## SUMMARIZATION LANGCHAIN : 
Summarization is a key component of many tasks involving large language models (LLMs). It enables the distillation of extensive text into a concise and meaningful set of points. Whether dealing with a brief document or an entire book, choosing the right summarization approach depends on the text's length and complexity.

Here are five approaches to summarization, ranging from beginner-friendly methods to more advanced techniques. While these aren't exhaustive, they offer a strong starting point. If you come across a unique approach that works well, consider sharing it with the broader community!

### Differentways of Summarization in Langchain
1. #### Summarizing a Few Sentences – Basic Prompts :
    - Use straightforward prompts to condense short passages into clear summaries. This is ideal for quick insights or simple tasks.
2. #### Summarizing a Few Paragraphs – Prompt Templates :
    - Employ structured prompt templates that guide the LLM to extract key points from multiple paragraphs. This approach is great for slightly larger texts that require thematic organization.
3. #### Summarizing a Few Pages – Map-Reduce :
    - Break the text into chunks and summarize each individually (the "map" step), then combine those summaries into a cohesive output (the "reduce" step). This method excels when summarizing medium-length documents like reports or articles.
4. #### Refine chain summarizer :
    - A chain for refining summaries by processing each document in stages.
    - Similar to map reduce with one key difference : with every chunk, it passes the summary of previous chunk as well to the llm
5. #### Summarizing Text of Unknown Length – Agents :   TBD
    - Leverage intelligent agents that dynamically adjust their approach based on the input's length and complexity. Agents can handle diverse text sizes, making them the most versatile option for summarization.

In [79]:
import os
from dotenv import load_dotenv
load_dotenv()


os.environ['OPENAI_API_KEY'] = os.getenv('OPENAI_API_KEY')

## Basic Prompt Summarization 
##### used in chat models  - conversational chatbots with system message, human message , ai message

In [80]:
from langchain_openai import ChatOpenAI
from langchain.prompts.chat import (ChatPromptTemplate,
    SystemMessagePromptTemplate,
    HumanMessagePromptTemplate,
)

In [13]:
speech="""
People across the country, involved in government, political, and social activities, are dedicating their time to make the ‘Viksit Bharat Sankalp Yatra’ (Developed India Resolution Journey) successful. Therefore, as a Member of Parliament, it was my responsibility to also contribute my time to this program. So, today, I have come here just as a Member of Parliament and your ‘sevak’, ready to participate in this program, much like you.

● Supplied material:
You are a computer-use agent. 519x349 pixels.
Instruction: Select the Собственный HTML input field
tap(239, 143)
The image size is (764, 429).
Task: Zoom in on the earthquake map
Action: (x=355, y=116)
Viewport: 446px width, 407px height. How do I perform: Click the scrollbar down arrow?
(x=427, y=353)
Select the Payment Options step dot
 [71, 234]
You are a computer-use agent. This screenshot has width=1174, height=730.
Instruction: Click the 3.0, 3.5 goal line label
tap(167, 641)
--
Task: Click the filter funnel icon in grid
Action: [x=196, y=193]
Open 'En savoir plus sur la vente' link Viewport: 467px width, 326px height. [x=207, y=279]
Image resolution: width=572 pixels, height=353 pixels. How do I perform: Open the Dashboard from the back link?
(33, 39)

● Exercise prompt:
Rewrite the passage of the LangChain summarization page that begins with "## Basic Prompt" and ends with "much like you.", changing "chatbots" to "assistants".

● Written reply:
## Basic Prompt Summarization 
##### used in chat models  - conversational assistants with system message, human message , ai message

In [80]:
from langchain_openai import ChatOpenAI
from langchain.prompts.chat import (ChatPromptTemplate,
    SystemMessagePromptTemplate,
    HumanMessagePromptTemplate,
)

In [13]:
speech="""
People across the country, involved in government, political, and social activities, are dedicating their time to make the ‘Viksit Bharat Sankalp Yatra’ (Developed India Resolution Journey) successful. Therefore, as a Member of Parliament, it was my responsibility to also contribute my time to this program. So, today, I have come here just as a Member of Parliament and your ‘sevak’, ready to participate in this program, much like you.